Abstract How paternal exposure to ionizing radiation (IR) affects genetic inheritance and disease risk in the offspring has been one of the most long-standing questions in radiation biology. While in humans, 80% of transmitted mutations arise in the paternal germline, the transgenerational effects of ionizing radiation (IR)-exposure has remained controversial and the mechanisms elusive. Here, we show that in sex-separated C. elegans strains paternal, but not maternal, IR-exposure leads to a transgenerational embryonic lethality. Offspring of irradiated males displayed various genome instability phenotypes, including DNA fragmentation, chromosomal rearrangement, and aneuploidy. We determined that paternal DNA double strand breaks (DSBs) are repaired by maternally provided error-prone polymerase-theta mediated end joining (TMEJ).

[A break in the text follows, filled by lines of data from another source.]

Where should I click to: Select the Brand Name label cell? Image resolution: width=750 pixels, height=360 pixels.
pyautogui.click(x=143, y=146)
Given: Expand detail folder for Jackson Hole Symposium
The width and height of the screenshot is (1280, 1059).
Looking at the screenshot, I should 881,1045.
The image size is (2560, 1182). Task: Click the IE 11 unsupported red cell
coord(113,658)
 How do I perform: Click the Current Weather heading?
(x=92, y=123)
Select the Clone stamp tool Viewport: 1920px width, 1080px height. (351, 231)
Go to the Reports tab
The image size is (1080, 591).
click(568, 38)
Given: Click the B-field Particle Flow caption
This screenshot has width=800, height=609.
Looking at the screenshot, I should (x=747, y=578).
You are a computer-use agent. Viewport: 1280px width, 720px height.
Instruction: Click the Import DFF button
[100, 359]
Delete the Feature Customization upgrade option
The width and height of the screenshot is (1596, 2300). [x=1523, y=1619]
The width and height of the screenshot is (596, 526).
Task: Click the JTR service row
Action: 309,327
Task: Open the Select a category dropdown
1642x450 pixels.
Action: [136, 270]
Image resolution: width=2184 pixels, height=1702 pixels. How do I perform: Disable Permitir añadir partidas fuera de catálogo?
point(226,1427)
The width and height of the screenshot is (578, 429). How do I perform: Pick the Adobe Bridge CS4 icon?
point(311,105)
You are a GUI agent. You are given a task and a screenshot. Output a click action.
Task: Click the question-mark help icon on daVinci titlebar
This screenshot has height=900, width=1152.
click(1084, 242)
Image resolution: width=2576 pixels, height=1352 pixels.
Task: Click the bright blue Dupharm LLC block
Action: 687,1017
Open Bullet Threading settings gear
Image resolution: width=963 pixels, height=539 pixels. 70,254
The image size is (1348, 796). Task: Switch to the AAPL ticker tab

Mechanistically, we show that depletion of a human histone H1.0 ortholog, HIS-24, or the heterochromatin protein, HPL-1, could significantly reverse the transgenerational embryonic lethality. Removal of HIS-24 or HPL-1 reduced the heterochromatin marker histone 3 lysine 9 di-methylation (H3K9me2) and allowed the employment of the error-free Homologous Recombination Repair (HRR) in the germline of the F1 of IR-treated P0 males, consequently improving the viability of the F2 generation. Our work establishes the mechanistic underpinnings of transgenerational consequences of paternal radiation exposure on the health of offspring, which may lead to congenital disorders and cancer in humans.